───── Passage provided ─────
Predicting unknow case - treated HDPE + SWCNT¶

In [ ]:
file_name_HDPEtreated_SWCNT = (
    "data-evaluation/HDPEtreated_SWCNT_data-set-6.csv"
)
data_HDPEtreated_SWCNT = pd.read_csv(
    file_name_HDPEtreated_SWCNT, index_col=None, header=0
)
data_HDPEtreated_SWCNT_clean = data_HDPEtreated_SWCNT.drop(
    ["polymer_p2", "ratio_1_2", "filler_2", "wt_l2", "owner", "foaming"],
    axis=1,
)
unknown_data = data_HDPEtreated_SWCNT_clean.copy()
unknown_data["conductivity"] = float("NaN")
unknown_data_clean = unknown_data.copy()
unknown_data_clean = map_string_to_num(unknown_data_clean)
# Pull out columns for X (data to train with) and Y (value to predict)
X_unknown_data = unknown_data_clean.drop("conductivity", axis=1).values
X_scaled_unknown_data = X_scaler.transform(X_unknown_data)
# Calculate predictions
predicted_unknown_data = model.predict(X_scaled_unknown_data)
───── Given data ─────
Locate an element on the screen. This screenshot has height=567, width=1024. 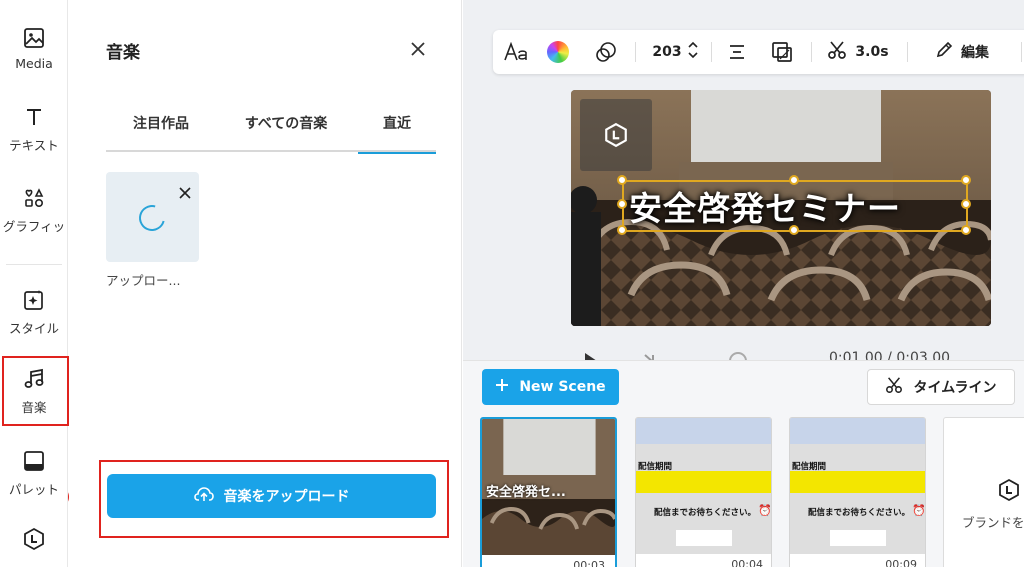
─────
───── Given data ─────
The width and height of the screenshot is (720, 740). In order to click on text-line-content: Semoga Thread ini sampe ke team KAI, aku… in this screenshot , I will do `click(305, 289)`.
─────
───── Given data ─────
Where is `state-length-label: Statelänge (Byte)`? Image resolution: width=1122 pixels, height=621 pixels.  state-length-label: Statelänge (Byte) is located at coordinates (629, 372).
─────
**Your objective**
Please answer these questions about the code passage on predicting the treated HDPE + SWCNT case, one per line, numbered 1. to 3.
1. Which CSV file path is read into data_HDPEtreated_SWCNT?
2. What value is assigned to the "conductivity" column of unknown_data?
3. Which scaler's transform method is applied to X_unknown_data?

**Exercise result**
1. data-evaluation/HDPEtreated_SWCNT_data-set-6.csv
2. float("NaN")
3. X_scaler